YOUR INSTRUCTIONS: Replace "toolbar" with "menu bar" in the entries that open with the line containing "You are a computer-use agent. 118x156 pixels." and close with the line containing "Looking at the screenshot, I should pos(377,287).", and give those lines again with nothing else changed.

Rows from a dataset:
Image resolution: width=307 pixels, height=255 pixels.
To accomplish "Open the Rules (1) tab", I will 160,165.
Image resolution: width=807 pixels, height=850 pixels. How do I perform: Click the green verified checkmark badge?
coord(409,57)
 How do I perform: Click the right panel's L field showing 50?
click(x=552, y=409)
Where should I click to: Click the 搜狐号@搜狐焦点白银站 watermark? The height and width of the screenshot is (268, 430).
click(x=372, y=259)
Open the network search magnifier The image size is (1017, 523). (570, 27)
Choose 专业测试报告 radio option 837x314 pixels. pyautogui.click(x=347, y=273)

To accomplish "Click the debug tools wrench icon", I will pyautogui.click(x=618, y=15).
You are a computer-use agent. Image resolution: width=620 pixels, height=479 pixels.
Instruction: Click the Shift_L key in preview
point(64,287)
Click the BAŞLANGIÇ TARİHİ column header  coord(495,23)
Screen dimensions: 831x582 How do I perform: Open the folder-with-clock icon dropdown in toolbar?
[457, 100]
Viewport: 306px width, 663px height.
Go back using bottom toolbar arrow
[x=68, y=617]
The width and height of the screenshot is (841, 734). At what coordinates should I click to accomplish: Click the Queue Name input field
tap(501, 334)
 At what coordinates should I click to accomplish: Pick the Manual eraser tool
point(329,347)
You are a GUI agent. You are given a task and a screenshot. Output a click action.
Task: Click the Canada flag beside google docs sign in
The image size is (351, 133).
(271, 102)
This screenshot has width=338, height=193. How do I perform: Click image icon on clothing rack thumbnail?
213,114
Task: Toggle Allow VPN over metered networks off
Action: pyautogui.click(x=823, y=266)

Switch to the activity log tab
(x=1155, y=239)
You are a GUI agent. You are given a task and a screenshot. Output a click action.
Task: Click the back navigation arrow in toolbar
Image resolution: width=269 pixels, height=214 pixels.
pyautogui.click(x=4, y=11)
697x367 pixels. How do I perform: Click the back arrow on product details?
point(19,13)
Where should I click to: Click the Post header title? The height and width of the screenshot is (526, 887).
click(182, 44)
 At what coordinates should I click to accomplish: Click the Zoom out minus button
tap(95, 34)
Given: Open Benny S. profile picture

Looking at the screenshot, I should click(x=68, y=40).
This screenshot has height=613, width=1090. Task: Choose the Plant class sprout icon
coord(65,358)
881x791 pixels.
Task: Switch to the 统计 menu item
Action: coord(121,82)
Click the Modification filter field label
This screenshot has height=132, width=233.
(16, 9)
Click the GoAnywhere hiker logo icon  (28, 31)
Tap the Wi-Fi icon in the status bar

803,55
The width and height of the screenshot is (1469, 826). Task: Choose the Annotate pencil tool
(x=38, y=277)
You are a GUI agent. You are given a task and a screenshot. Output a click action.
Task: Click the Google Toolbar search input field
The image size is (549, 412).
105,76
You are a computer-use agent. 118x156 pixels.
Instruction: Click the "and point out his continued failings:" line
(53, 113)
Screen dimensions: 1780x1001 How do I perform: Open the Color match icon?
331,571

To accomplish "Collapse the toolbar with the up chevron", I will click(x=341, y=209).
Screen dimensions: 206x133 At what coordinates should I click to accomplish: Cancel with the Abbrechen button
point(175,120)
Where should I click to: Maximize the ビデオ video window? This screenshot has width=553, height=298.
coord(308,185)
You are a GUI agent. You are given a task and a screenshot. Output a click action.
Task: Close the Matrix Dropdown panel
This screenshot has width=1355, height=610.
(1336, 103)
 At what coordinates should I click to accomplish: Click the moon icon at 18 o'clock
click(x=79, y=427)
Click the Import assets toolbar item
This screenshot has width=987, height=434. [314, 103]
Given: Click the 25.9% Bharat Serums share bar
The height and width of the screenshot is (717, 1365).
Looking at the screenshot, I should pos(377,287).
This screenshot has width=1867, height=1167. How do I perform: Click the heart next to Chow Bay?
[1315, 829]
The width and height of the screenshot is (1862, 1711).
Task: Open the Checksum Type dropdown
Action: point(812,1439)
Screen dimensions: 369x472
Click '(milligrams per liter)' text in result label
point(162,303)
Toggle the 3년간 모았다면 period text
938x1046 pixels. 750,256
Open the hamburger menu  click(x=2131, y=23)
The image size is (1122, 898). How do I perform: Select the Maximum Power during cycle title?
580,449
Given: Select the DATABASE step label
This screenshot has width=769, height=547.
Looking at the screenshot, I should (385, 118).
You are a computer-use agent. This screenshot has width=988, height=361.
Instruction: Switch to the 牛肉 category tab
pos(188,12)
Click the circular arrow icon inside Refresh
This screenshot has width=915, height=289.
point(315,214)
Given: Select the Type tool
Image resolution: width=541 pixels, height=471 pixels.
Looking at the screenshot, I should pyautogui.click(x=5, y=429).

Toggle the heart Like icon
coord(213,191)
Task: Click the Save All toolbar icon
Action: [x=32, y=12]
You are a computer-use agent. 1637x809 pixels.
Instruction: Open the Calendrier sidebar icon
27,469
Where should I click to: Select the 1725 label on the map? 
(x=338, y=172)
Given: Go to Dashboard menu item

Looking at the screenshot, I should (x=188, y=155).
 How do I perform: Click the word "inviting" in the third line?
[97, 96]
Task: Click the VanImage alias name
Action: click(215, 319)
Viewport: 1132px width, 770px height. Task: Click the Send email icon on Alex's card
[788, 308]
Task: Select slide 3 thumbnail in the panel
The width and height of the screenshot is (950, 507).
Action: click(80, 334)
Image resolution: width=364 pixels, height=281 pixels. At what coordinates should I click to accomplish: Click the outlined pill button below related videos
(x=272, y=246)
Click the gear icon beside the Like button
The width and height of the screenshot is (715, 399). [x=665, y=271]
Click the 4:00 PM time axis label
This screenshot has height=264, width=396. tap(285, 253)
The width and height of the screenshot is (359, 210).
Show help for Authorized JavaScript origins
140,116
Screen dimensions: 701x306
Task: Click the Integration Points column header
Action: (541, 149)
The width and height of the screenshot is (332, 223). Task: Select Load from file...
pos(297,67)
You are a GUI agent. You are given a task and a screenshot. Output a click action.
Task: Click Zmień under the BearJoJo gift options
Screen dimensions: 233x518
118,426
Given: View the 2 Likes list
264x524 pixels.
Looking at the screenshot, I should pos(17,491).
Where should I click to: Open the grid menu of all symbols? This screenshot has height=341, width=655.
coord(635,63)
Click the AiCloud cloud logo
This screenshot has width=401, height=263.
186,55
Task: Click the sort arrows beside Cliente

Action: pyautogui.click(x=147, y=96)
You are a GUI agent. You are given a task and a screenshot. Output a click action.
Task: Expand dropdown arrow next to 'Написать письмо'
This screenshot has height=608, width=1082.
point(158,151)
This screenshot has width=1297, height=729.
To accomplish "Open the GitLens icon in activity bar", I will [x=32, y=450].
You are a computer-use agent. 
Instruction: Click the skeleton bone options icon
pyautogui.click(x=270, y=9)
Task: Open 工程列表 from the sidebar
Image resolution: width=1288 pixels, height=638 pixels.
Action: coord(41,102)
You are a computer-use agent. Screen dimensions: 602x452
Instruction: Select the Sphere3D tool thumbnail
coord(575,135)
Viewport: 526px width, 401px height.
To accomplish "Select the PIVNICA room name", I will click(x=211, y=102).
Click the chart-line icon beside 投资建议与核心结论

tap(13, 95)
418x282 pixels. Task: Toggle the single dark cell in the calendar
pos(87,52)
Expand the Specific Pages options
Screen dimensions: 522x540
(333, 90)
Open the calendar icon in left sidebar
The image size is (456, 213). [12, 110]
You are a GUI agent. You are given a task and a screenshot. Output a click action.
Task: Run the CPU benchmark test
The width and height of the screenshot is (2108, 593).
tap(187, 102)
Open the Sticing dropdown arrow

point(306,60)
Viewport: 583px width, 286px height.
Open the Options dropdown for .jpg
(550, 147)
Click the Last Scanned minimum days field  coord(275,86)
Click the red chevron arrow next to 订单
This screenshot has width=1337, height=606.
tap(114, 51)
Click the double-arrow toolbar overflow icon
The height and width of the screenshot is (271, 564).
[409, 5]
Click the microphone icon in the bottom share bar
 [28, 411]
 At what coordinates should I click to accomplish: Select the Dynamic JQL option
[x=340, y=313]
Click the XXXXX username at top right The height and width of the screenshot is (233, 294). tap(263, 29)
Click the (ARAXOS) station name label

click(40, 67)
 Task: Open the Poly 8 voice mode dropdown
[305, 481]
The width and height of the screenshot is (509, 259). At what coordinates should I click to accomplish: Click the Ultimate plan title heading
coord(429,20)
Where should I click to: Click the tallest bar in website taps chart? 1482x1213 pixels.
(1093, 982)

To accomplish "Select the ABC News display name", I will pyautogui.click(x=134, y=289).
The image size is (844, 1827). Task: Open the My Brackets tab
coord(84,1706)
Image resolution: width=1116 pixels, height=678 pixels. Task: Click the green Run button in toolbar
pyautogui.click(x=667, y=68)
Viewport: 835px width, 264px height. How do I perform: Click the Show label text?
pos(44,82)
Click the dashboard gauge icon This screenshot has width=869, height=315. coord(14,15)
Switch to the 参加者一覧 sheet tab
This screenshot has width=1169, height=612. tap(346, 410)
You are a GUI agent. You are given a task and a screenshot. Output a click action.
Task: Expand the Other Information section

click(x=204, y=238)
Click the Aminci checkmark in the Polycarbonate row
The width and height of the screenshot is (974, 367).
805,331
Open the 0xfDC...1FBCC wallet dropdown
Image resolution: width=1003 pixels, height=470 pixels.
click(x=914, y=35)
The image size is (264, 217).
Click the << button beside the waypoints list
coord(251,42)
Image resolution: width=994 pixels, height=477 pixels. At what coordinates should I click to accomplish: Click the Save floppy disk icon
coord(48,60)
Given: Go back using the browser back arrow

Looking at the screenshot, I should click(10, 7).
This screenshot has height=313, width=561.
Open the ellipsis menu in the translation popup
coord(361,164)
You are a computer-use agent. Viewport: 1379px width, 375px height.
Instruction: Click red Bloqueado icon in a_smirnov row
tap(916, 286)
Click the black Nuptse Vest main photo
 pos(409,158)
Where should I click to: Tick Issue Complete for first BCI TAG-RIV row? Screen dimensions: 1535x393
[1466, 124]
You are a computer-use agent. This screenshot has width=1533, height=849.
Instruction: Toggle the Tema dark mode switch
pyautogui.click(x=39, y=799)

RESULT:
You are a computer-use agent. 118x156 pixels.
Instruction: Click the "and point out his continued failings:" line
(53, 113)
Screen dimensions: 1780x1001 How do I perform: Open the Color match icon?
331,571

To accomplish "Collapse the menu bar with the up chevron", I will click(x=341, y=209).
Screen dimensions: 206x133 At what coordinates should I click to accomplish: Cancel with the Abbrechen button
point(175,120)
Where should I click to: Maximize the ビデオ video window? This screenshot has width=553, height=298.
coord(308,185)
You are a GUI agent. You are given a task and a screenshot. Output a click action.
Task: Close the Matrix Dropdown panel
This screenshot has width=1355, height=610.
(1336, 103)
 At what coordinates should I click to accomplish: Click the moon icon at 18 o'clock
click(x=79, y=427)
Click the Import assets menu bar item
This screenshot has width=987, height=434. [314, 103]
Given: Click the 25.9% Bharat Serums share bar
The height and width of the screenshot is (717, 1365).
Looking at the screenshot, I should pos(377,287).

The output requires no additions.